[Stored items]

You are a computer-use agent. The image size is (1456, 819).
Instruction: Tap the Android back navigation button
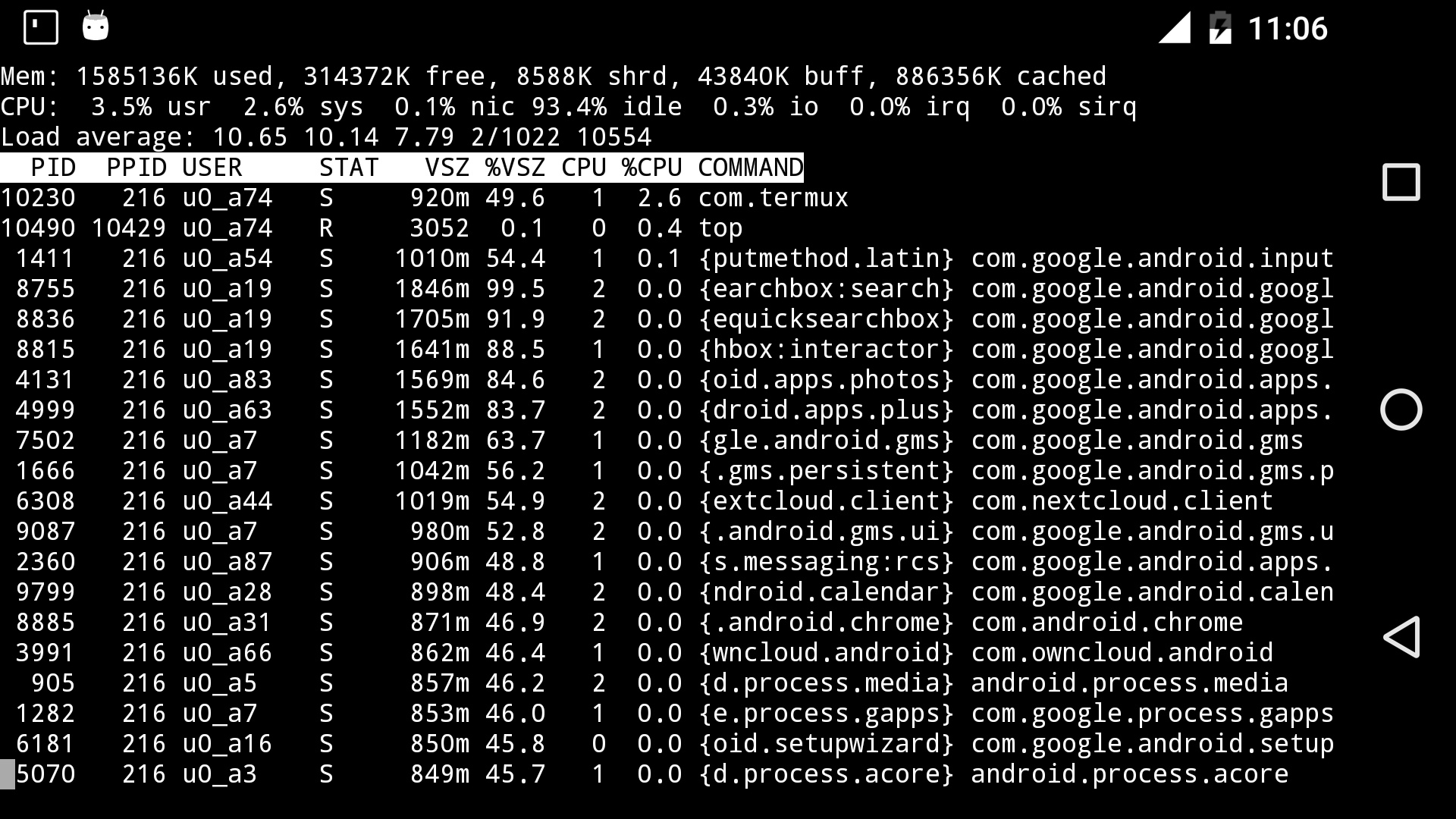tap(1401, 637)
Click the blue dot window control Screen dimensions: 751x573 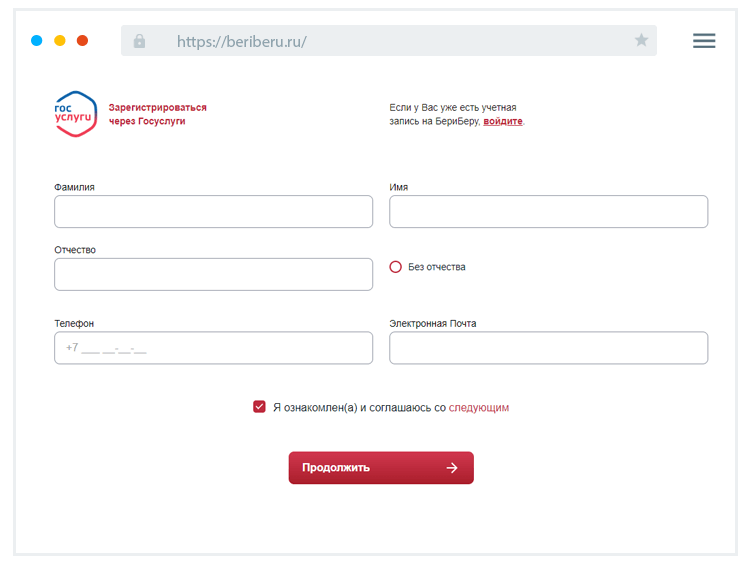pos(37,41)
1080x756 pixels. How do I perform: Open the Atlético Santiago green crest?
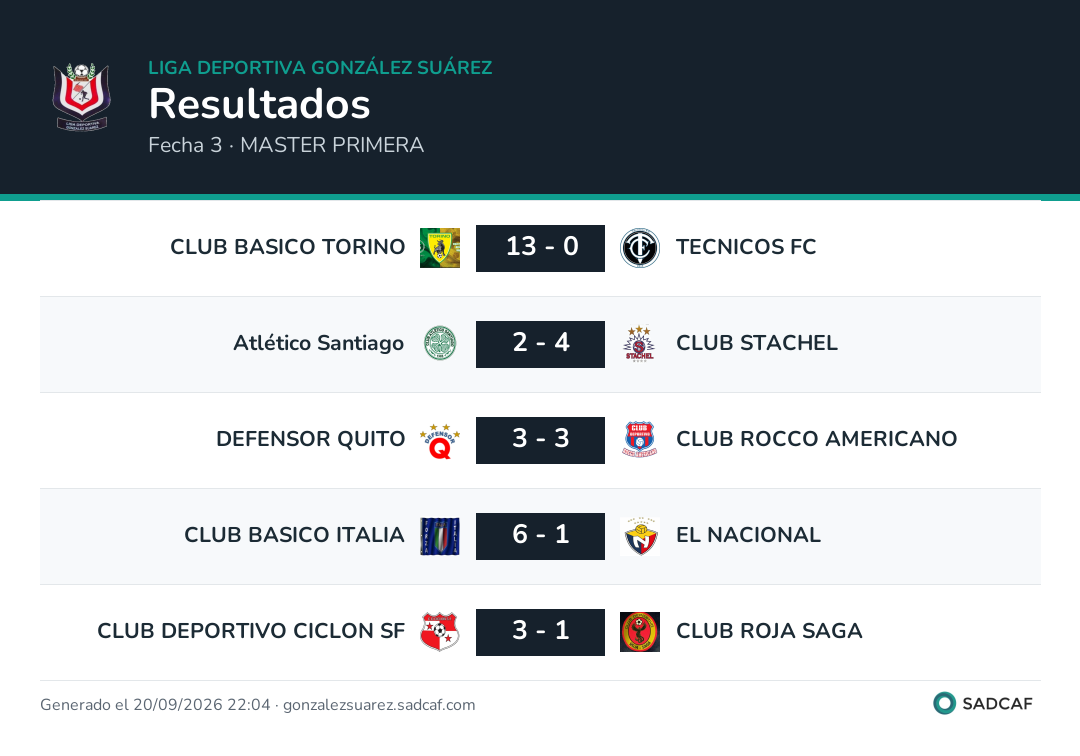tap(440, 344)
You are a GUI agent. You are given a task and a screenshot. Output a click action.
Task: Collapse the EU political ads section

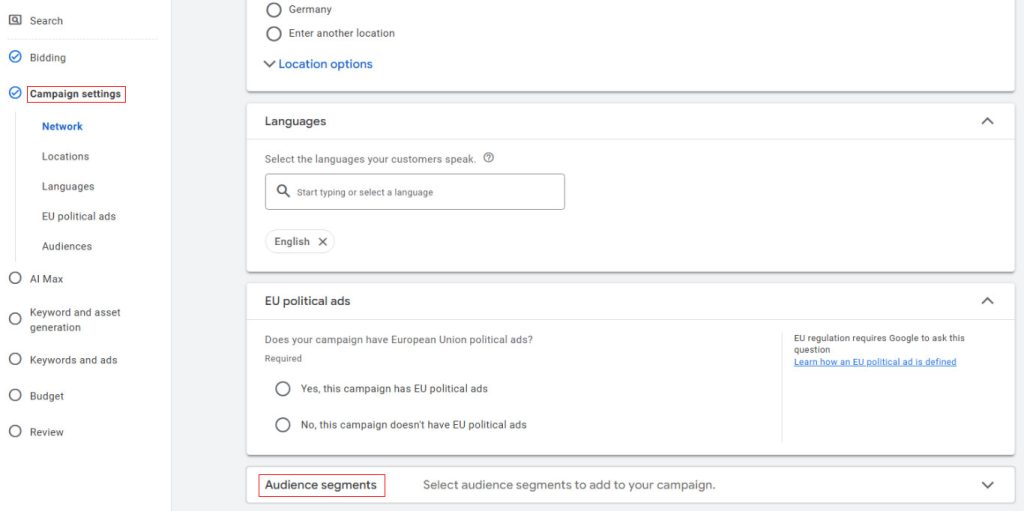pos(987,301)
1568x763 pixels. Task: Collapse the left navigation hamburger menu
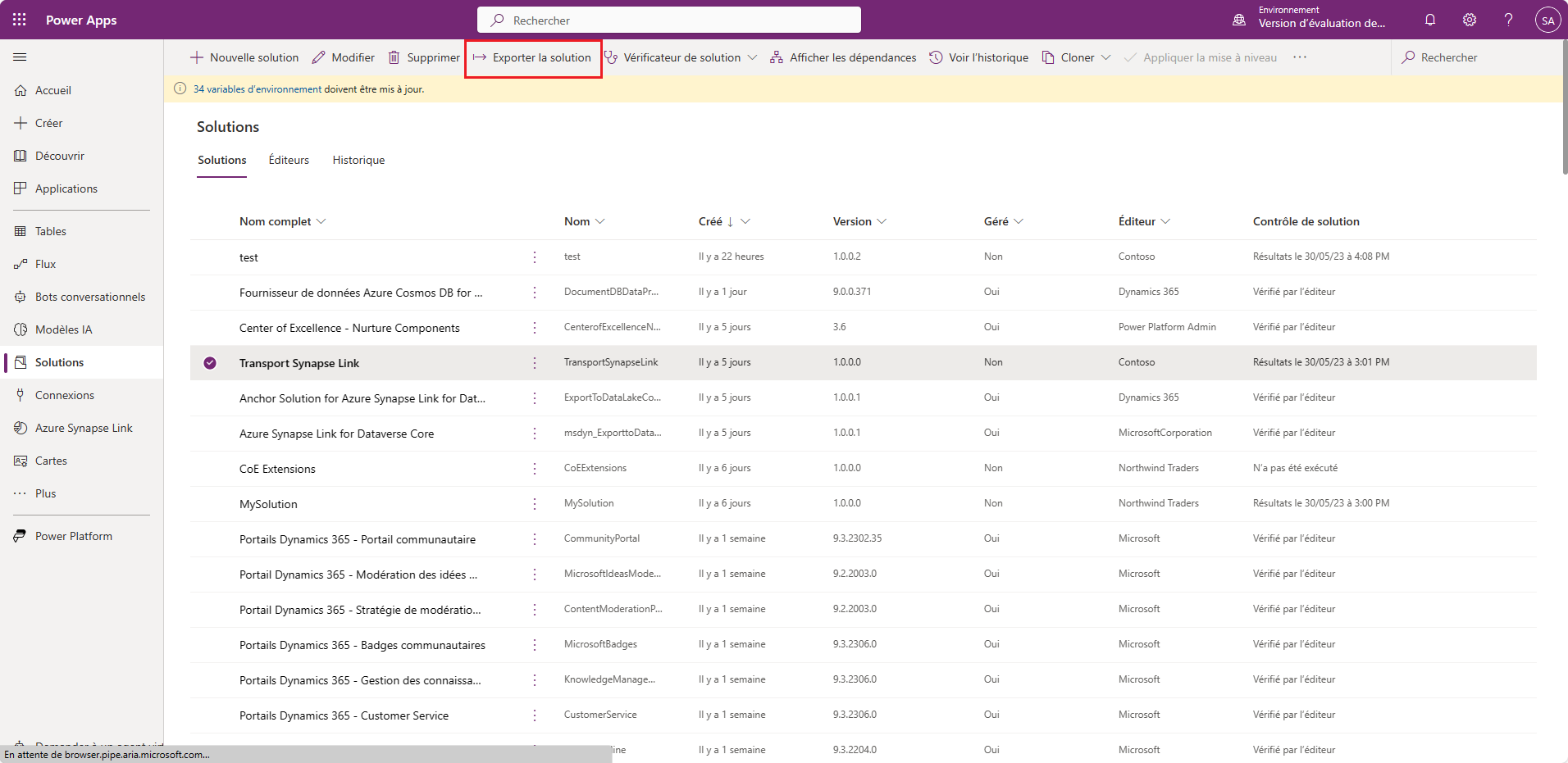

--- WORK INSTRUCTION ---
Your reply should hold only the lines from the one that contains "1080x756 pixels. How" through the last line of the records above, exact and complete, and no pictures.

--- TASK OUTPUT ---
1080x756 pixels. How do I perform: Open the Atlético Santiago green crest?
tap(440, 344)
You are a GUI agent. You are given a task and a screenshot. Output a click action.
Task: Collapse the EU political ads section

pos(987,301)
1568x763 pixels. Task: Collapse the left navigation hamburger menu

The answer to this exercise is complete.